──────── BRANO DI PARTENZA
Per quanto riguarda più nello specifico le esportazioni padovane in Russia, ai primi posti ci sono soprattutto le imprese del settore manifatturiero, quello che pagherebbe le conseguenze peggiori da un inasprimento della crisi. Ai primi posti fra i prodotti più venduti nell’area ci sono infatti macchinari: macchine di impiego generale, per impieghi speciali, per agricoltura e silvicoltura, per un totale di circa 118 milioni di euro. A cui si aggiungono però anche 9,5 milioni di apparecchiature elettriche e 7,4 di pitture, vernici e smalti. Considerevole anche la voce relativa a strumenti e apparecchi di misurazione, prova e navigazione, e orologi, che raccoglie altri 6,4 milioni di vendite, mentre più di 4,5 derivano da strumenti e forniture mediche e dentistiche.
────────────────
COMPITI DA SVOLGERE:
a – Rispondi a queste domande sul brano sulle esportazioni padovane in Russia:
(i) Quale settore pagherebbe le conseguenze peggiori da un inasprimento della crisi?
(ii) A quanto ammonta il totale delle vendite di macchinari?
(iii) Quante vendite raccoglie la voce relativa a strumenti e apparecchi di misurazione, prova e navigazione, e orologi?
b – Prosegui il brano sulle esportazioni padovane in Russia a partire dalla sua ultima frase.
Questi dati non hanno alcun legame con il brano sulle esportazioni padovane in Russia.
──────── DATI DA ANALIZZARE
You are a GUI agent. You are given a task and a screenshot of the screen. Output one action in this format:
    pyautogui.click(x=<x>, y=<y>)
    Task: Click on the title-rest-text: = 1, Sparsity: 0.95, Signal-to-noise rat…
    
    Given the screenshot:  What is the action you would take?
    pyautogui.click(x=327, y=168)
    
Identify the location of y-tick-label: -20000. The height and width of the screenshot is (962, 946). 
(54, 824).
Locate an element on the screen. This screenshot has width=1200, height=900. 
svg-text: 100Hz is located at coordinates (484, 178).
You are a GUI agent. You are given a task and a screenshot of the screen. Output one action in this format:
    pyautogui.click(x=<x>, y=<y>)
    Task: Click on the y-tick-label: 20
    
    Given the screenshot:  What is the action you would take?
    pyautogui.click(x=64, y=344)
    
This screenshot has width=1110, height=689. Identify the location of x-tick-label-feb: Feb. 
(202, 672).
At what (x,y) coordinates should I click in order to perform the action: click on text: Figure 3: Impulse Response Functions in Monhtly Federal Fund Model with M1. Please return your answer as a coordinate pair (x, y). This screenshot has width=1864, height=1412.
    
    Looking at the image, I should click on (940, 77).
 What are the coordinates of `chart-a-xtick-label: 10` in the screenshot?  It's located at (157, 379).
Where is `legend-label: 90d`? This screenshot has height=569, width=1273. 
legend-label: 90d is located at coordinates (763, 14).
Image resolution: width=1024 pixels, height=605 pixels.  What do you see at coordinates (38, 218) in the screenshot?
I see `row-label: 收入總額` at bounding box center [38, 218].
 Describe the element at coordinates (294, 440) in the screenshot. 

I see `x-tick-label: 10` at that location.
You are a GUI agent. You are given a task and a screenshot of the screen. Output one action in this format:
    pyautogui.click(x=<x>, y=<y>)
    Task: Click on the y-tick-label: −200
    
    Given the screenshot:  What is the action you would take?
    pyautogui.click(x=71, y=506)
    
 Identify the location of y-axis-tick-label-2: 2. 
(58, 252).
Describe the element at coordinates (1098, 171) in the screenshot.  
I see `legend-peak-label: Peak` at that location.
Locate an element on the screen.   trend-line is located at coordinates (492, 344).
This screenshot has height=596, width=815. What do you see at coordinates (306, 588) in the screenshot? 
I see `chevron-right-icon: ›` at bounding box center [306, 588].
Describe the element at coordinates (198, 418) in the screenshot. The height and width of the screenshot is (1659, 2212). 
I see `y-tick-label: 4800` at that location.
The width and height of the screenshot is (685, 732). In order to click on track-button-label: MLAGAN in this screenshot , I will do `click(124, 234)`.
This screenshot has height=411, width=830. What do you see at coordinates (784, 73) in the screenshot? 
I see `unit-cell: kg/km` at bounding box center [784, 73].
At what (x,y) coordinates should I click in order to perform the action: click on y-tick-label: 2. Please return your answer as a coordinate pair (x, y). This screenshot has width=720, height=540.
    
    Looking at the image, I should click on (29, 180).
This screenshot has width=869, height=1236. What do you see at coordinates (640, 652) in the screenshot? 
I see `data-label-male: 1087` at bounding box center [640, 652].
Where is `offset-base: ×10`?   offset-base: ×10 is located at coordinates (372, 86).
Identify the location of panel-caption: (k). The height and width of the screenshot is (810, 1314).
────────────────
RISULTATI PER COMPITO:
a –
(i) Il settore manifatturiero.
(ii) Circa 118 milioni di euro.
(iii) Altri 6,4 milioni.

b –
Per fare chiarezza sul perché la crisi fra Russia e Ucraina sia giunta a questo punto e capire quanto è alto il rischio che si arrivi sul serio alle sanzioni, Confapi Padova ha fatto ricorso all’illustre parere del professor Antonio Varsori, tra i maggiori storici dell’integrazione europea e della politica estera italiana, titolare dalla cattedra “Jean Monnet” di Storia dell’integrazione europea all’Università degli Studi di Padova, la cui intervista integrale è in allegato: «Putin non può accettare che l’Ucraina, un paese immenso e ricco, entri nell’alleanza atlantica. La sua reazione è stata una dimostrazione di forza, con lo schieramento delle truppe al confine. Non credo voglia sul serio invaderla, ma vuole far vedere che può farlo. Lui è un politico abile, sa fino a che punto può spingersi e sa anche che, dall’altra parte, c’è un presidente americano debole come Biden. Biden, a sua volta, dopo la disastrosa ritirata afghana, deve a sua volta dimostrare che è forte e può rispondere, facendo vedere che può mobilitare velocemente le truppe. L’atteggiamento europeo è diverso da quello americano, perché l’Europa ha importanti rapporti economici con la Russia. Di fatto, l’Europa prova a mediare mentre assiste a una reciproca dimostrazione di forza. Se la domanda è: come andrà a finire? Rispondo che ci vorrà del tempo e che ci attendono mesi di tensione, ma credo che la crisi si raffredderà. Scollegare il settore bancario russo dal sistema di pagamenti internazionali Swift e bloccare il progetto Nord Stream 2 per gli Stati Uniti sarebbe infatti un grosso errore anche sul piano strategico, perché l’unico attore che potrebbe trarne reale vantaggio sarebbe la Cina».